Beacon’s ‘How it works’ button

Through research, and personal experience, I find that the websites with a positive user experience tend to have more responses to user interactions. For example, buttons changing colour or size when clicked show that the interaction was successfully carried out.

I decided to implement this technique into my own project to make the interactions easy to follow and the site pleasant to navigate.

Inactive state

This particular example is the button I use to direct users to the ‘How it works’ section of my website. When this button is in its ‘inactive’ state, which means nothing is interacting with it or hovering over it, the visual is a square with a thin black outline and black text in the centre saying ‘How it works’. It is designed in this way to be easily readable and colourless to blend in with any page that might be displayed below it.

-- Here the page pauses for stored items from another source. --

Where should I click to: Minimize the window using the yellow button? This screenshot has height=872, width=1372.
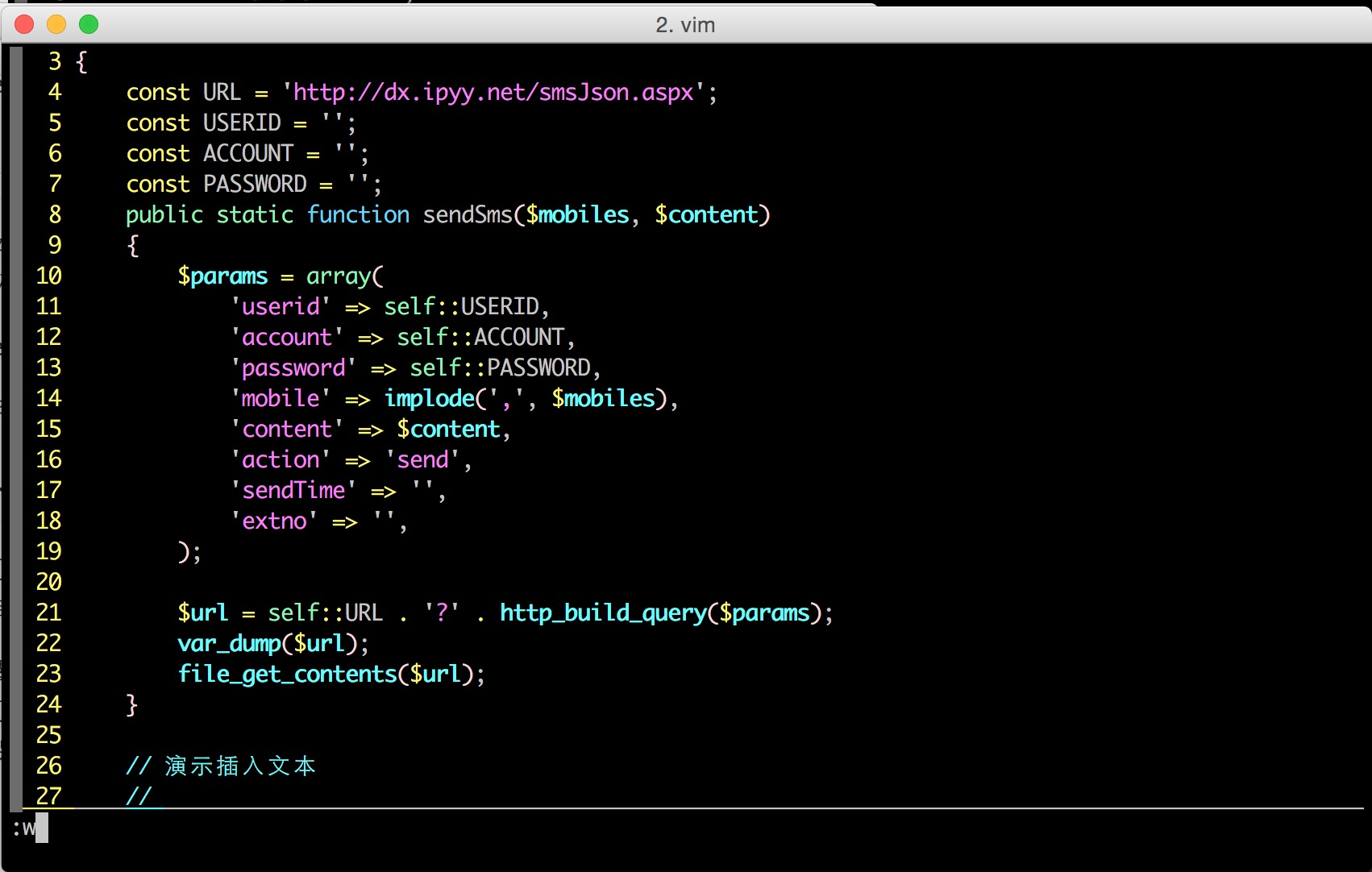(x=56, y=25)
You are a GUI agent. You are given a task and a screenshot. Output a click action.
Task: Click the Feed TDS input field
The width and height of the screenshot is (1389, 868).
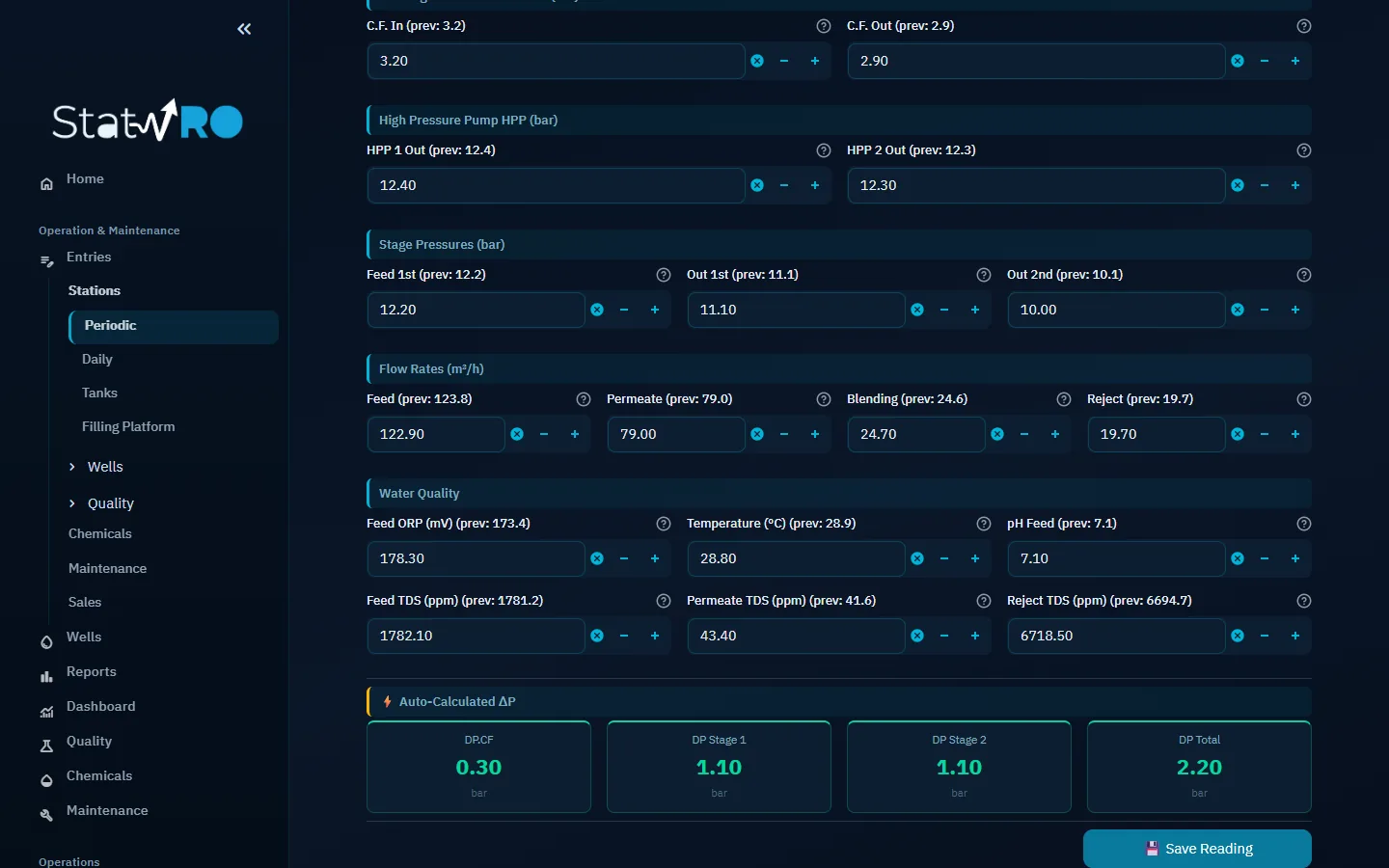(x=476, y=636)
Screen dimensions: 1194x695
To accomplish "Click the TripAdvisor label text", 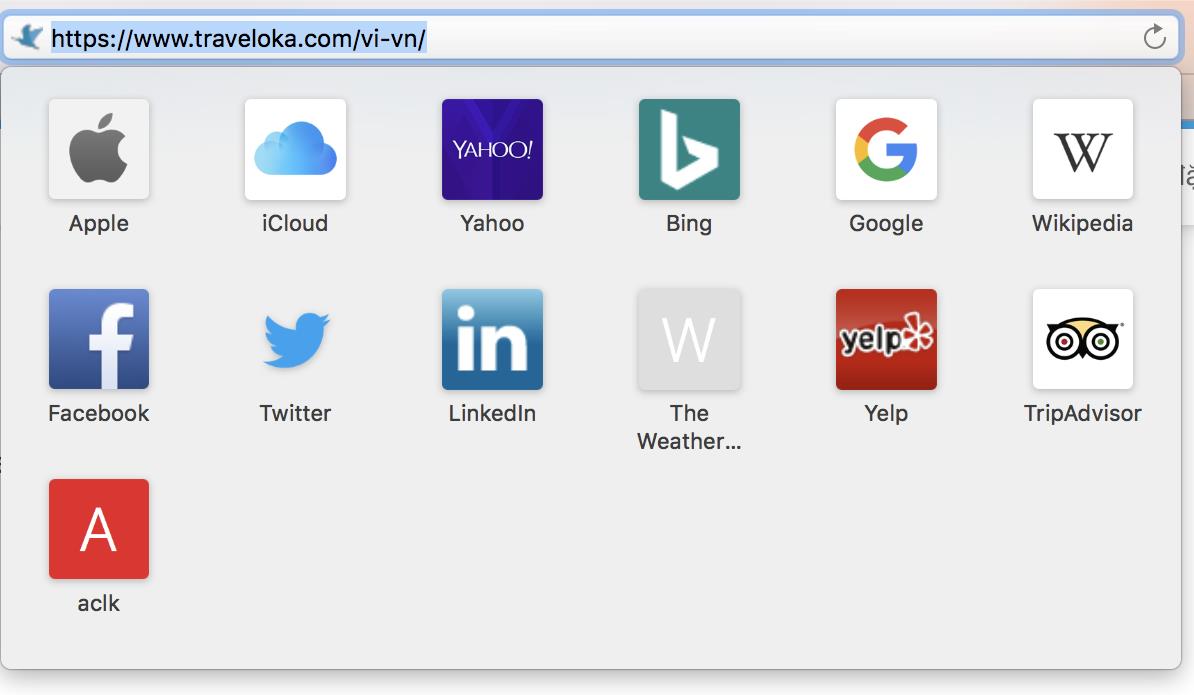I will pyautogui.click(x=1082, y=413).

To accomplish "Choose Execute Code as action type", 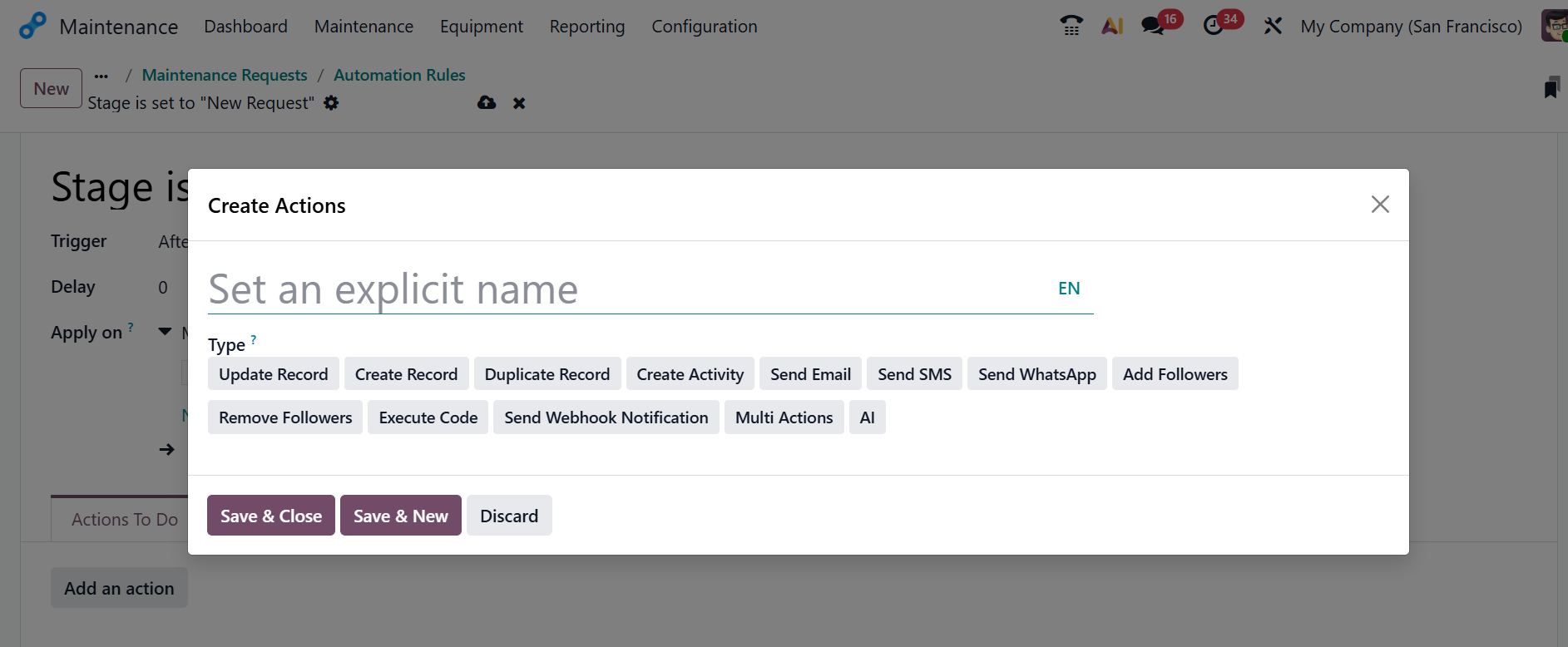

When the ‘mouse over’ command is triggered this button changes to the hex code #FC4A1A which is one of the chosen colours in my colour palette for the project. This change in colour alerts the user that this is an active button that can be clicked on to take you to a different page within the website. The design and text displayed on that button should clearly tell the user which part of the site it will take them too, for example ‘home’ or ‘profile’.

Active state

Designing user interactions like this are not required nor are they present in all of the popular websites out there today, but I find those that features these heavily on their sites create an experience that helps the user, and in turn creates a welcoming and intuitive user journey.